*** Block opens ***
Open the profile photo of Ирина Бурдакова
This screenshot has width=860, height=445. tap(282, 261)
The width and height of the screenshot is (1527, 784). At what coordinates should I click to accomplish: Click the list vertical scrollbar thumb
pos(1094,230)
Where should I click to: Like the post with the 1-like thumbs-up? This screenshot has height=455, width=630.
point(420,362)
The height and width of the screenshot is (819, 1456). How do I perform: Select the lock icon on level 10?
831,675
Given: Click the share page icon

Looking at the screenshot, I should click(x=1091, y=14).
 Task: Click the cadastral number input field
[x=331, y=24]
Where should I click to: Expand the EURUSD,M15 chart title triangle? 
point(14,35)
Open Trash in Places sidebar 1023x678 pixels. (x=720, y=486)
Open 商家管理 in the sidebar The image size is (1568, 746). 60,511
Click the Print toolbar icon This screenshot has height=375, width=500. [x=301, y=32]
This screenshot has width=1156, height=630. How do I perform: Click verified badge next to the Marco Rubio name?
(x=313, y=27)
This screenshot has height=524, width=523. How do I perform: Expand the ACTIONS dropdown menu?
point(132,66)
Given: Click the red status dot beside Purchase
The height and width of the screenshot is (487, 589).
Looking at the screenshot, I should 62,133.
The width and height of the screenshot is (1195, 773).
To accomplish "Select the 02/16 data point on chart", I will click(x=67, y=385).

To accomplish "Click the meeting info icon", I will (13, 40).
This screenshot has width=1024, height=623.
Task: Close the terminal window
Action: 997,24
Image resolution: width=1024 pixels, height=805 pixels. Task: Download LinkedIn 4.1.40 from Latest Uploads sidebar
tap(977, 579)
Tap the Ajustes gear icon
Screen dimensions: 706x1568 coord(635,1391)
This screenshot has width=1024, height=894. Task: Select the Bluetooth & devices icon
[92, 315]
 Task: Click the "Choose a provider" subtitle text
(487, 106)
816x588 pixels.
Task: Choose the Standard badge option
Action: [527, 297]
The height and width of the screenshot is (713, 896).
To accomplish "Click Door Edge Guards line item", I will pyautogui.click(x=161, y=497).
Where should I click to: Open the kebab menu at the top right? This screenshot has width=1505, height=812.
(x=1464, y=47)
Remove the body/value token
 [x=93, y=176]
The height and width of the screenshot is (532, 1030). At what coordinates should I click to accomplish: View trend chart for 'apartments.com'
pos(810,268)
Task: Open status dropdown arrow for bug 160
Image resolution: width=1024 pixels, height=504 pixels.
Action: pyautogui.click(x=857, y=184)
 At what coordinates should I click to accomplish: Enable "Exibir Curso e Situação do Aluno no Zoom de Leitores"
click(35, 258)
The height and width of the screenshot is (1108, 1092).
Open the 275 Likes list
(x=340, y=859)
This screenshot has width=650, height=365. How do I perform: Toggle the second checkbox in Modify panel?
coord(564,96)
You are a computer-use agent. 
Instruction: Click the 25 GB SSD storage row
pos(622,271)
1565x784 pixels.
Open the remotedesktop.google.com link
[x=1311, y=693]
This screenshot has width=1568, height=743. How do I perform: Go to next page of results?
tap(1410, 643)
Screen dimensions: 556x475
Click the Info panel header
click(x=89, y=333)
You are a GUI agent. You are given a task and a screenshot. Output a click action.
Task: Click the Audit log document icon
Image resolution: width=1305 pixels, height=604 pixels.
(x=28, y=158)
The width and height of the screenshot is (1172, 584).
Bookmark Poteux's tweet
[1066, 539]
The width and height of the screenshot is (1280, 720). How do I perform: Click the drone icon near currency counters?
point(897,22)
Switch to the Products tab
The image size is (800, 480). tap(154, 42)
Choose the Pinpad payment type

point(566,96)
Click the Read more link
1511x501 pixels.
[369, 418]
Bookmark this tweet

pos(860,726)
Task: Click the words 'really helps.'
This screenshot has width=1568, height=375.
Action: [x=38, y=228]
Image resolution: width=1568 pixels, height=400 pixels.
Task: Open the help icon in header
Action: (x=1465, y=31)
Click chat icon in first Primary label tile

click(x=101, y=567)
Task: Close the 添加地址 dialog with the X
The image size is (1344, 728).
*** Block closes ***
# The problem:
Across the listing, how many lines contain the word "agent"? Give the number without further comment.

# Written response:
2